Disclaimer: today’s post is unfiltered. I try to keep things tactful, upbeat and relatable to as many people as possible. But today I just want to be open. Today I’m experiencing my third miscarriage- and it sucks -to say the least.
Apparently about 50% of pregnancies end in miscarriage, which means a lot of people can relate: women who have wanted a baby, women who were terrified to learn they were pregnant (me the first time around 10 year ago), perhaps you had an abortion and felt great pain, fear or loss through that. Then there are you men who may have been in similar boats in terms of facing fatherhood. It is definitely different -not experiencing all these changes in your body- but losing a child pre-term is something a lot of us have experienced, so today I am speaking to loss, and for me it is in this way, unapologetically indiscreet.
For those of you who know this pain, my heart is with you: broken, open, raw and wrapped around you. In the past month I have been touched by the connection I’ve experienced and witnessed with my classmates who have shared very real heartbreak of various kinds. In the process I realized I put a lot of pressure on myself to keep things looking pristine and perfect- exactly what I loathed as an adolescent and preteen. I put a lot of pressure on myself to stay positive and keep things upbeat. Generally I am really happy, but that’s not the case in this moment.

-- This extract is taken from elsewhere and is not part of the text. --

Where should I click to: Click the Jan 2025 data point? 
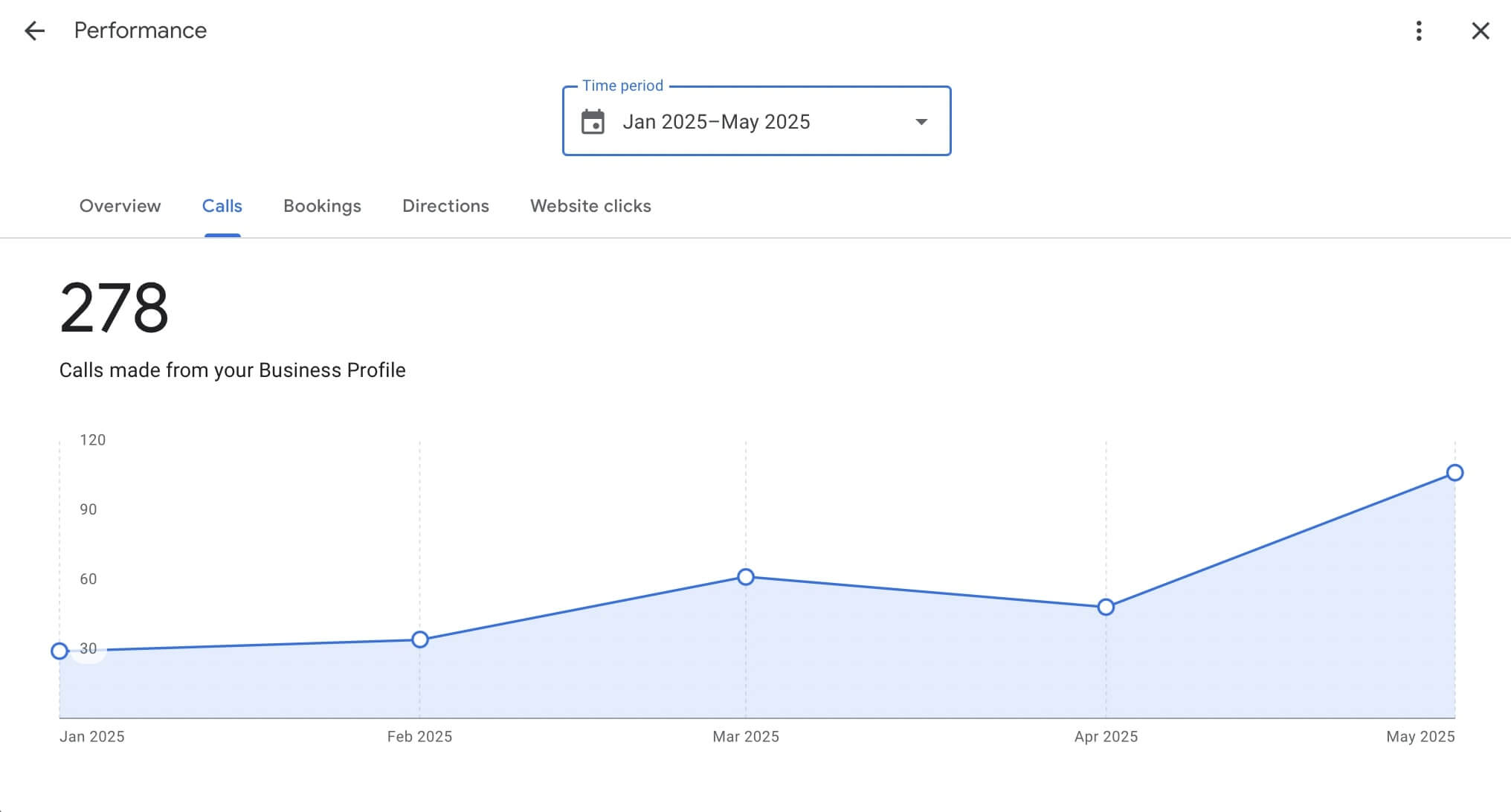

Today I’m grateful for a blue sunny sky out my window, for my cuddly dog, Naya, who patiently waited for me to finish cleaning my yoga mat with my salty tears before comforting me with her compassionate kisses and cuddles. I’m grateful for the surprise love note my husband left for me on our laptop, for salad, dark chocolate and fruit. For the chance to be self aware enough that I notice the subtle changes in my body. And I’m grateful to know that although today is hard and I feel pretty shitty, there are many days behind and hopefully ahead full of joy and feeling better -physically and emotionally.

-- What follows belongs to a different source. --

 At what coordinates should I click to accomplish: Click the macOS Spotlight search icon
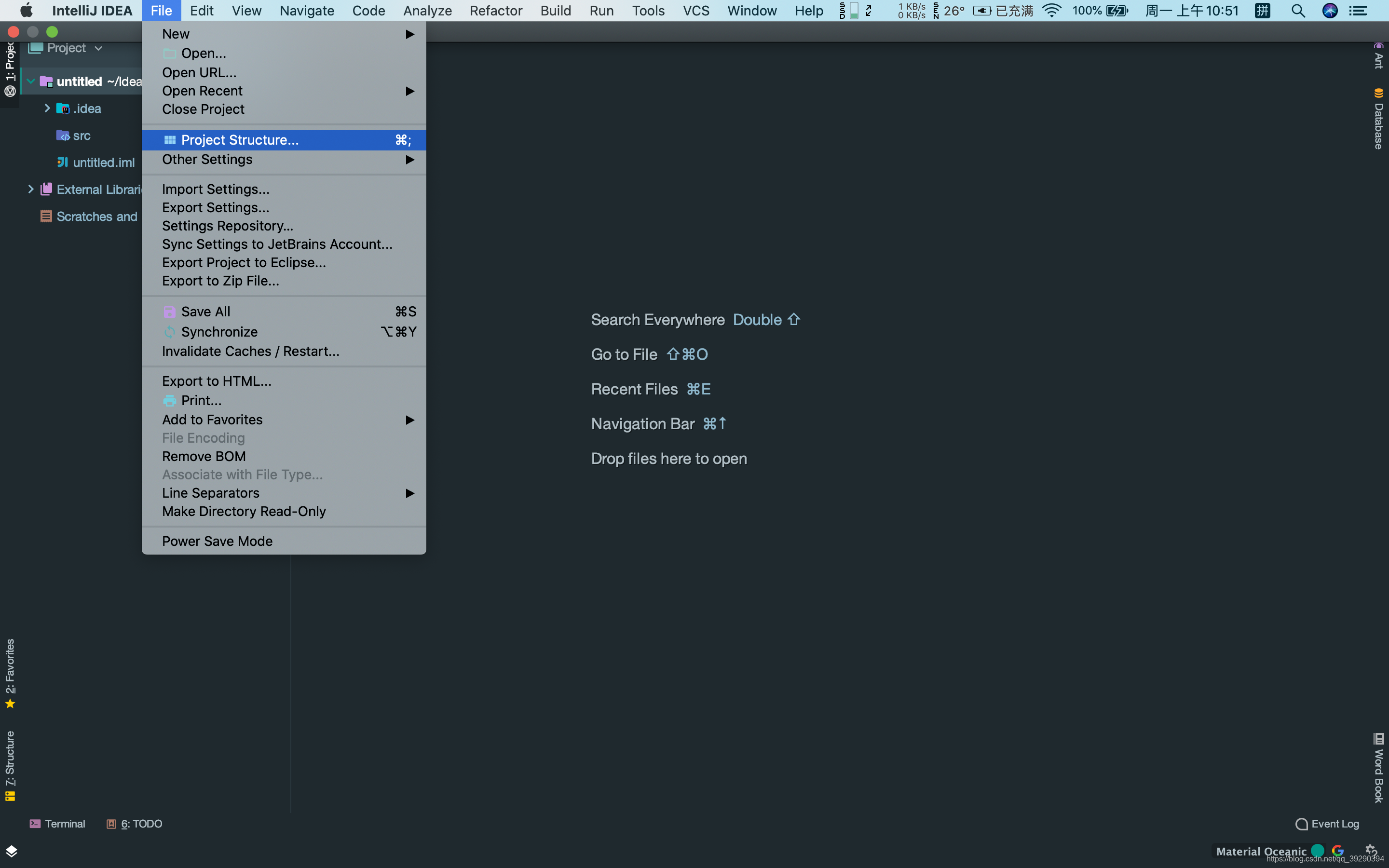pos(1298,10)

So when you have a day, a week, a month or season of life that you feel shitty, I’m sorry. It’s okay to own it. I hope you’ll still find some things to be grateful for and remember not every day is just like today.

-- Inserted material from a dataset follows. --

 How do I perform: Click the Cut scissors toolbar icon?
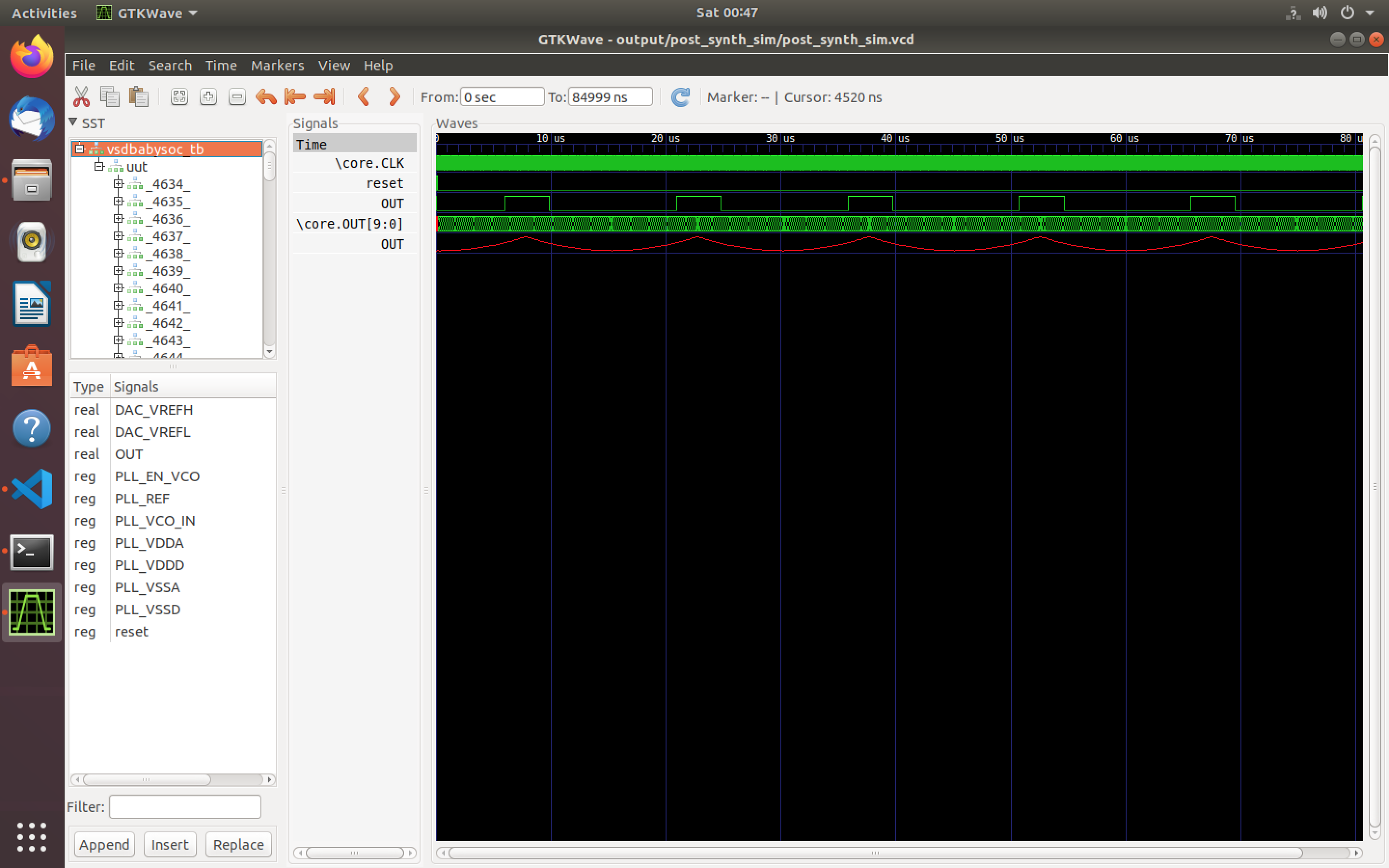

Today I send you my love and hope for a happier tomorrow.
3 thoughts on “Allowing Time to Grieve”
I’m so sorry for your loss! This is so beautifully written though, that you’re able to think of the things that you are grateful for.
Thank you so much for your sweet word Johanna.
I love you Dawn! Im so sorry! Just like your name, there is always a new dawn after a dark night. I hope a bright new dawn greets you soon! Keep the faith! Love you!